BEGIN INFORMATION PROVIDED
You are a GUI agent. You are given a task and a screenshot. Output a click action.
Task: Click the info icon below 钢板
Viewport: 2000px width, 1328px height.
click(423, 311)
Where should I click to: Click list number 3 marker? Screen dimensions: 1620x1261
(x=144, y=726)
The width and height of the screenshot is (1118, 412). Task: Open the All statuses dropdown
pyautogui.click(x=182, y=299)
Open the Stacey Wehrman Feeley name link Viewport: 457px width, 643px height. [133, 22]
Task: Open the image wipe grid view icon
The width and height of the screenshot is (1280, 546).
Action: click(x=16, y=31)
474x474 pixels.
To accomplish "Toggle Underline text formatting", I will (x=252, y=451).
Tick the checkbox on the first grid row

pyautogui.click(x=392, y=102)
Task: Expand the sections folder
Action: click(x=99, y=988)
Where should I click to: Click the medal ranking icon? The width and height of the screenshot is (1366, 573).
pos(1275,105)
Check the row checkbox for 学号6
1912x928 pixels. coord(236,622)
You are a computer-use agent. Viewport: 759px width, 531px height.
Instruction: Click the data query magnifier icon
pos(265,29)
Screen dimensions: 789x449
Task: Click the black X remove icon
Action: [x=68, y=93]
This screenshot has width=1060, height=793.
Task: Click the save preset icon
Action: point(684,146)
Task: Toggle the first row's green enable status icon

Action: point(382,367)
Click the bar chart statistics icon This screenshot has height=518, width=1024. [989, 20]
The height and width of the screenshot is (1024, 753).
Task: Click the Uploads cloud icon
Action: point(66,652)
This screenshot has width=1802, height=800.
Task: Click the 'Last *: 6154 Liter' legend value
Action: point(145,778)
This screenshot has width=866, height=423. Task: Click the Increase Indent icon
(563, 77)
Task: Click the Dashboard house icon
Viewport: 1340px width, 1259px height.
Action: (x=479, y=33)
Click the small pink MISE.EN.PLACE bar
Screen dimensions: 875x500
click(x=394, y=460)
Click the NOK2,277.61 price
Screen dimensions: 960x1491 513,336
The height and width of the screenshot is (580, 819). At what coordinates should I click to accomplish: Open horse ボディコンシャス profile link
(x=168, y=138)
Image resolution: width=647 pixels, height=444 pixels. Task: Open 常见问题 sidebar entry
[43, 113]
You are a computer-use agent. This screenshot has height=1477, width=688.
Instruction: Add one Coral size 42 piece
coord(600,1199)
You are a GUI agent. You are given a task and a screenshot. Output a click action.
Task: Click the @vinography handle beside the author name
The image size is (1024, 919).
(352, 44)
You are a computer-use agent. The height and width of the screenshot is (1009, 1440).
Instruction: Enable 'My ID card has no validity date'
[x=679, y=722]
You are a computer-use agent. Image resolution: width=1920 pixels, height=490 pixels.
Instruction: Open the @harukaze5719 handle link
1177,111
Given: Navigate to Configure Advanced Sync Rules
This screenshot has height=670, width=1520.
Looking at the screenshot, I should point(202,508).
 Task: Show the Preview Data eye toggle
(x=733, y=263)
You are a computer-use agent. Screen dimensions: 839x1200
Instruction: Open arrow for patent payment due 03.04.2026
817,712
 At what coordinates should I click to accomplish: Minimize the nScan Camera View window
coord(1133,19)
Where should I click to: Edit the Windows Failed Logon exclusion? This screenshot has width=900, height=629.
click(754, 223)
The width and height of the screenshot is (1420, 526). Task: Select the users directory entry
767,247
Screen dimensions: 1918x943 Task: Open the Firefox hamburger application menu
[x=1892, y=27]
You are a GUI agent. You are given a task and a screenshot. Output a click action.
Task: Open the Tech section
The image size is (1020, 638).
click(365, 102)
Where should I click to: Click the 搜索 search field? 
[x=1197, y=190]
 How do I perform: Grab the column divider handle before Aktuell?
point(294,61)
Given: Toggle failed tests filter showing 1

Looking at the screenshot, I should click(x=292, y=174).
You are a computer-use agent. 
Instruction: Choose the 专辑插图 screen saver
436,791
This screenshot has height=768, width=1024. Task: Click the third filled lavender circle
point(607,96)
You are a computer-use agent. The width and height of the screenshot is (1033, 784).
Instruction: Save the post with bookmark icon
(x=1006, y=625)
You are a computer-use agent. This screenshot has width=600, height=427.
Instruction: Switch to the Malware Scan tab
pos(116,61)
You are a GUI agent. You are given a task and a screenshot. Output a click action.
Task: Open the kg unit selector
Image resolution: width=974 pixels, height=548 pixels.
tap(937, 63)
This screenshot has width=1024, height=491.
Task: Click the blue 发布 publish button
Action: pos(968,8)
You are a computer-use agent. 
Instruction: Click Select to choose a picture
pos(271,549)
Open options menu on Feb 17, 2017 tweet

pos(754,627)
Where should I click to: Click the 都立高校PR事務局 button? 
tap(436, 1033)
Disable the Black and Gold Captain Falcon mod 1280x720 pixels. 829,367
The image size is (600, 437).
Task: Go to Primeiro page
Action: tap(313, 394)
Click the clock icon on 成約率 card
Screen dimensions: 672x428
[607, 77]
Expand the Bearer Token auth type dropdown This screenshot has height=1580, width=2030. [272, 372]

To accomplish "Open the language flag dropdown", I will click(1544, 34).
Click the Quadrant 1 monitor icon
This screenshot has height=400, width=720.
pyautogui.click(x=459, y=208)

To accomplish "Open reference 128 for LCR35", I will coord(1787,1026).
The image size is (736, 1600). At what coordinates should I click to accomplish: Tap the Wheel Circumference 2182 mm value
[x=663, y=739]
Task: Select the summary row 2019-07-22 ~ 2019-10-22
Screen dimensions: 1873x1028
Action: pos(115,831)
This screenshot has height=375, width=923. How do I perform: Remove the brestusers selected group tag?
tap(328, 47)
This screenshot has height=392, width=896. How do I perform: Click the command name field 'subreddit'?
END INFORMATION PROVIDED
◆ INSTRUCTION
Can you render every line of the items above as a numbered list, skipping the blank lines?

◆ RESPONSE TO THIS TASK
1. You are a GUI agent. You are given a task and a screenshot. Output a click action.
2. Task: Click the info icon below 钢板
3. Viewport: 2000px width, 1328px height.
4. click(423, 311)
5. Where should I click to: Click list number 3 marker? Screen dimensions: 1620x1261
6. (x=144, y=726)
7. The width and height of the screenshot is (1118, 412). Task: Open the All statuses dropdown
8. pyautogui.click(x=182, y=299)
9. Open the Stacey Wehrman Feeley name link Viewport: 457px width, 643px height. [133, 22]
10. Task: Open the image wipe grid view icon
11. The width and height of the screenshot is (1280, 546).
12. Action: click(x=16, y=31)
13. 474x474 pixels.
14. To accomplish "Toggle Underline text formatting", I will (x=252, y=451).
15. Tick the checkbox on the first grid row
16. pyautogui.click(x=392, y=102)
17. Task: Expand the sections folder
18. Action: click(x=99, y=988)
19. Where should I click to: Click the medal ranking icon? The width and height of the screenshot is (1366, 573).
20. pos(1275,105)
21. Check the row checkbox for 学号6
22. 1912x928 pixels. coord(236,622)
23. You are a computer-use agent. Viewport: 759px width, 531px height.
24. Instruction: Click the data query magnifier icon
25. pos(265,29)
26. Screen dimensions: 789x449
27. Task: Click the black X remove icon
28. Action: [x=68, y=93]
29. This screenshot has width=1060, height=793.
30. Task: Click the save preset icon
31. Action: point(684,146)
32. Task: Toggle the first row's green enable status icon
33. Action: point(382,367)
34. Click the bar chart statistics icon This screenshot has height=518, width=1024. [989, 20]
35. The height and width of the screenshot is (1024, 753).
36. Task: Click the Uploads cloud icon
37. Action: point(66,652)
38. This screenshot has width=1802, height=800.
39. Task: Click the 'Last *: 6154 Liter' legend value
40. Action: point(145,778)
41. This screenshot has width=866, height=423. Task: Click the Increase Indent icon
42. (563, 77)
43. Task: Click the Dashboard house icon
44. Viewport: 1340px width, 1259px height.
45. Action: (x=479, y=33)
46. Click the small pink MISE.EN.PLACE bar
47. Screen dimensions: 875x500
48. click(x=394, y=460)
49. Click the NOK2,277.61 price
50. Screen dimensions: 960x1491 513,336
51. The height and width of the screenshot is (580, 819). At what coordinates should I click to accomplish: Open horse ボディコンシャス profile link
52. (x=168, y=138)
53. Image resolution: width=647 pixels, height=444 pixels. Task: Open 常见问题 sidebar entry
54. [43, 113]
55. You are a computer-use agent. This screenshot has height=1477, width=688.
56. Instruction: Add one Coral size 42 piece
57. coord(600,1199)
58. You are a GUI agent. You are given a task and a screenshot. Output a click action.
59. Task: Click the @vinography handle beside the author name
60. The image size is (1024, 919).
61. (352, 44)
62. You are a computer-use agent. The height and width of the screenshot is (1009, 1440).
63. Instruction: Enable 'My ID card has no validity date'
64. [x=679, y=722]
65. You are a computer-use agent. Image resolution: width=1920 pixels, height=490 pixels.
66. Instruction: Open the @harukaze5719 handle link
67. 1177,111
68. Given: Navigate to Configure Advanced Sync Rules
69. This screenshot has height=670, width=1520.
70. Looking at the screenshot, I should point(202,508).
71.  Task: Show the Preview Data eye toggle
72. (x=733, y=263)
73. You are a computer-use agent. Screen dimensions: 839x1200
74. Instruction: Open arrow for patent payment due 03.04.2026
75. 817,712
76.  At what coordinates should I click to accomplish: Minimize the nScan Camera View window
77. coord(1133,19)
78. Where should I click to: Edit the Windows Failed Logon exclusion? This screenshot has width=900, height=629.
79. click(754, 223)
80. The width and height of the screenshot is (1420, 526). Task: Select the users directory entry
81. 767,247
82. Screen dimensions: 1918x943 Task: Open the Firefox hamburger application menu
83. [x=1892, y=27]
84. You are a GUI agent. You are given a task and a screenshot. Output a click action.
85. Task: Open the Tech section
86. The image size is (1020, 638).
87. click(365, 102)
88. Where should I click to: Click the 搜索 search field? 
89. [x=1197, y=190]
90.  How do I perform: Grab the column divider handle before Aktuell?
91. point(294,61)
92. Given: Toggle failed tests filter showing 1
93. Looking at the screenshot, I should click(x=292, y=174).
94. You are a computer-use agent. 
95. Instruction: Choose the 专辑插图 screen saver
96. 436,791
97. This screenshot has height=768, width=1024. Task: Click the third filled lavender circle
98. point(607,96)
99. You are a computer-use agent. The width and height of the screenshot is (1033, 784).
100. Instruction: Save the post with bookmark icon
101. (x=1006, y=625)
102. You are a computer-use agent. This screenshot has width=600, height=427.
103. Instruction: Switch to the Malware Scan tab
104. pos(116,61)
105. You are a GUI agent. You are given a task and a screenshot. Output a click action.
106. Task: Open the kg unit selector
107. Image resolution: width=974 pixels, height=548 pixels.
108. tap(937, 63)
109. This screenshot has width=1024, height=491.
110. Task: Click the blue 发布 publish button
111. Action: pos(968,8)
112. You are a computer-use agent. 
113. Instruction: Click Select to choose a picture
114. pos(271,549)
115. Open options menu on Feb 17, 2017 tweet
116. pos(754,627)
117. Where should I click to: Click the 都立高校PR事務局 button? 
118. tap(436, 1033)
119. Disable the Black and Gold Captain Falcon mod 1280x720 pixels. 829,367
120. The image size is (600, 437).
121. Task: Go to Primeiro page
122. Action: tap(313, 394)
123. Click the clock icon on 成約率 card
124. Screen dimensions: 672x428
125. [607, 77]
126. Expand the Bearer Token auth type dropdown This screenshot has height=1580, width=2030. [272, 372]
127. To accomplish "Open the language flag dropdown", I will click(1544, 34).
128. Click the Quadrant 1 monitor icon
129. This screenshot has height=400, width=720.
130. pyautogui.click(x=459, y=208)
131. To accomplish "Open reference 128 for LCR35", I will coord(1787,1026).
132. The image size is (736, 1600). At what coordinates should I click to accomplish: Tap the Wheel Circumference 2182 mm value
133. [x=663, y=739]
134. Task: Select the summary row 2019-07-22 ~ 2019-10-22
135. Screen dimensions: 1873x1028
136. Action: pos(115,831)
137. This screenshot has height=375, width=923. How do I perform: Remove the brestusers selected group tag?
138. tap(328, 47)
139. This screenshot has height=392, width=896. How do I perform: Click the command name field 'subreddit'?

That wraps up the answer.